For the avoidance of doubt, any change in the Persons who are the direct or indirect Beneficial Owners of the securities
of Parent will not be deemed to constitute a change in the direct or indirect Beneficial Owners of the Company for
purposes of this subsection (1);
(2)
There is consummated a merger or consolidation of the Company with any other
corporation or similar entity, other than (A) a merger or consolidation which would result in the voting securities of the
Company outstanding immediately prior to such merger or consolidation continuing to represent (either by remaining
outstanding or by being converted into voting securities of the surviving entity or any parent thereof) at least 50% of the
combined voting power of the securities of the Company or such surviving entity or any parent thereof outstanding
immediately after such merger of consolidation, or (B) a merger or consolidation effected to implement a
recapitalization of the Company (or similar transaction) in which no Person is or becomes the Beneficial Owner, directly
or indirectly, of securities of the Company (not including in the securities Beneficially Owned by such Person any
securities acquired directly from the Company or its affiliates) representing 35% or more of the combined voting power
of the Company’s then outstanding securities; or
(3)
The stockholders of the Company approve a plan of complete liquidation or
dissolution of the Company, or there is consummated an agreement for the sale or disposition by the Company of all or
substantially all of the Company’s assets, other than, following a “355 Distribution” (as defined below), a sale or
disposition by the Company of all or substantially all of the Company’s assets to an entity, at least 50% of the combined
voting power of the voting securities of which are owned by stockholders of the Company in substantially the same
proportions as their ownership of the Company immediately prior to such sale.
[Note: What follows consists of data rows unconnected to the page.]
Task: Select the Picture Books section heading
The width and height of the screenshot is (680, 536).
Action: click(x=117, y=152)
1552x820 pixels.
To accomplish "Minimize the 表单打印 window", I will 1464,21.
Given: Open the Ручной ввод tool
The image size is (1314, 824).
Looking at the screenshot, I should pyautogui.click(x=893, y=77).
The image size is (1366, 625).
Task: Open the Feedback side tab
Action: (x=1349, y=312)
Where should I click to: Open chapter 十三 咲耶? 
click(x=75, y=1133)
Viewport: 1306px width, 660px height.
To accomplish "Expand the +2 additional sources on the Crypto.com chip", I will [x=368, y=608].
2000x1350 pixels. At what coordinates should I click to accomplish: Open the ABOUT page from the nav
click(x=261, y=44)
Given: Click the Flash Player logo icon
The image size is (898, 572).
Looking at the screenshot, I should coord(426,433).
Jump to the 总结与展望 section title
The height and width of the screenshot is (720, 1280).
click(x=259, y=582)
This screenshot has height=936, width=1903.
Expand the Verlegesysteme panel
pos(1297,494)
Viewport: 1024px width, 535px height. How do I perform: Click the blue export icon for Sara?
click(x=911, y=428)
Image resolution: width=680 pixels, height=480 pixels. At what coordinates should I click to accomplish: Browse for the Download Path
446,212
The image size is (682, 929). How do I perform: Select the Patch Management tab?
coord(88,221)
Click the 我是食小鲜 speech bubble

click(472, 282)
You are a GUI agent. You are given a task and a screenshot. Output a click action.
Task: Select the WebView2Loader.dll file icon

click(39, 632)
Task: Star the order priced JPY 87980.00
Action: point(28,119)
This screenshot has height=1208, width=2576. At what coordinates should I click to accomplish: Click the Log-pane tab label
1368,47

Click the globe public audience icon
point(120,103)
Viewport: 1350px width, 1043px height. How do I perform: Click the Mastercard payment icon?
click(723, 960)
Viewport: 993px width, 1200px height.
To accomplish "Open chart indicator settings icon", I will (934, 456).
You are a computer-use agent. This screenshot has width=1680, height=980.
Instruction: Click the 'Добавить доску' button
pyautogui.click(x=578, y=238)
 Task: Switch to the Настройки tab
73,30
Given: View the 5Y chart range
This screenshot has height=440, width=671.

Any other provision of this definition notwithstanding, the term Change in Control will not be deemed to
have occurred by virtue of: (i) any transaction which results in such Participant, or a group of Persons in which such
Participant has a substantial interest, acquiring, directly or indirectly, 35% or more of either the then outstanding shares
of common stock of the Company or the combined voting power of the Company’s then outstanding securities, or (ii)
Parent’s distribution of the Company’s shares in a transaction intended to qualify as a distribution under Section 355 (“
355 Distribution ”) of the Internal Revenue Code of 1986, as amended (the “ Code ”).